Glycylated neurotransmitter endpoints (GNEs) are a type of post-synaptic protein that are modified by the addition of a glycyl group to their cytoplasmic domain. GNEs play a crucial role in neural function and communication, and are involved in various neurological disorders, including depression, anxiety, and neurodegenerative diseases.

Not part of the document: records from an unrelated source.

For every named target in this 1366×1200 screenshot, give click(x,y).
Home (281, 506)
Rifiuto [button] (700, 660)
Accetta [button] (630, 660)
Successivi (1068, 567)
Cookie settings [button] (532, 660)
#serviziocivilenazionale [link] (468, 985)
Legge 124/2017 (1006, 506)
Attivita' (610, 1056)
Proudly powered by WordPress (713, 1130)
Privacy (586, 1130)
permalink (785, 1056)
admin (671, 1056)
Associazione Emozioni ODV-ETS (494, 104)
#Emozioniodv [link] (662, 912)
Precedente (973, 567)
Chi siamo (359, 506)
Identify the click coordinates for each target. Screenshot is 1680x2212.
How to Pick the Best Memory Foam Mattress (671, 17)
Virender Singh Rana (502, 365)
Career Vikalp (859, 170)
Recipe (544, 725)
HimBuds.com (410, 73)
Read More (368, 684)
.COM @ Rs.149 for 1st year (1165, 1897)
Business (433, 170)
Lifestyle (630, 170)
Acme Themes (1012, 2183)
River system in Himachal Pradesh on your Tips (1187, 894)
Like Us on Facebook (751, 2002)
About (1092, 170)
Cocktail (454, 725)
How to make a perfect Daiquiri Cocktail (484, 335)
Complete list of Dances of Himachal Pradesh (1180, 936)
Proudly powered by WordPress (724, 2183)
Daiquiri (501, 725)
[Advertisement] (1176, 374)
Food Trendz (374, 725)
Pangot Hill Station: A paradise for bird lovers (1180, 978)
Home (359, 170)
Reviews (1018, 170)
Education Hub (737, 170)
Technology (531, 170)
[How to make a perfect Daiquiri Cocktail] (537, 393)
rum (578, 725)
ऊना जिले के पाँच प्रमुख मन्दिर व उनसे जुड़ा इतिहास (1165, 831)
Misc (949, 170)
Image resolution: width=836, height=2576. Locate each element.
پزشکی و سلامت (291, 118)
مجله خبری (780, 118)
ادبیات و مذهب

As a result, GNEs have emerged as a promising drug target for the development of new treatments for these disorders.

The GNEs are involved in the release and uptake of neurotransmitters, which are critical for the function of the nervous system. They are also involved in the regulation of intracellular signaling pathways, which are critical for the maintenance of cellular homeostasis. GNEs have been shown to play a role in the regulation of a wide range of physiological processes, including sleep-wake cycles, synaptic plasticity, and neuroprotection.

One of the key challenges in studying GNEs is their complex cellular localization and regulation. GNEs are expressed in a variety of neural tissues and cells, and can be modified by various post-translational modifications, which affect their localization and stability. This makes it difficult to study their function and determine how they contribute to the development of various neurological disorders.

In addition, the regulation of GNEs is often regulated by a complex network of enzymes and factors, which can affect their stability and function. This makes it difficult to identify small, specific molecules that interact with GNEs and determine their function.

Despite these challenges, research into GNEs is ongoing, and there is growing interest in using them as drug targets and biomarkers for a variety of neurological disorders.

One potential drug target for GNEs is the use of small molecules that can modulate their stability and activity. For example, GNEs have been shown to be regulated by various enzymes, including glycylases and phosphatases. By identifying small molecules that can modulate the activity of these enzymes, researchers may be able to develop new treatments for neurological disorders.

Another potential drug target for GNEs is the use of small molecules that can modulate their structure and localization. GNEs are often modified by the addition of a glycyl group, which can affect their stability and localization in the cell. By identifying small molecules that can modify the glycyl group of GNEs, researchers may be able to develop new treatments for neurological disorders.

In addition to drug targets, GNEs may also be useful as biomarkers for the diagnosis and progression of neurological disorders. For example, GNEs have been shown to be altered in various neurological disorders, including Alzheimer's disease, Parkinson's disease, and depression. By identifying changes in the GNEs in these disorders, researchers may be able to develop new diagnostic tests or biomarkers for the diagnosis and progression of these disorders.

Overall, GNEs are a promising drug target and biomarker for the development of new treatments for a variety of neurological disorders. Further research is needed to fully understand their function and develop new treatments based on these insights.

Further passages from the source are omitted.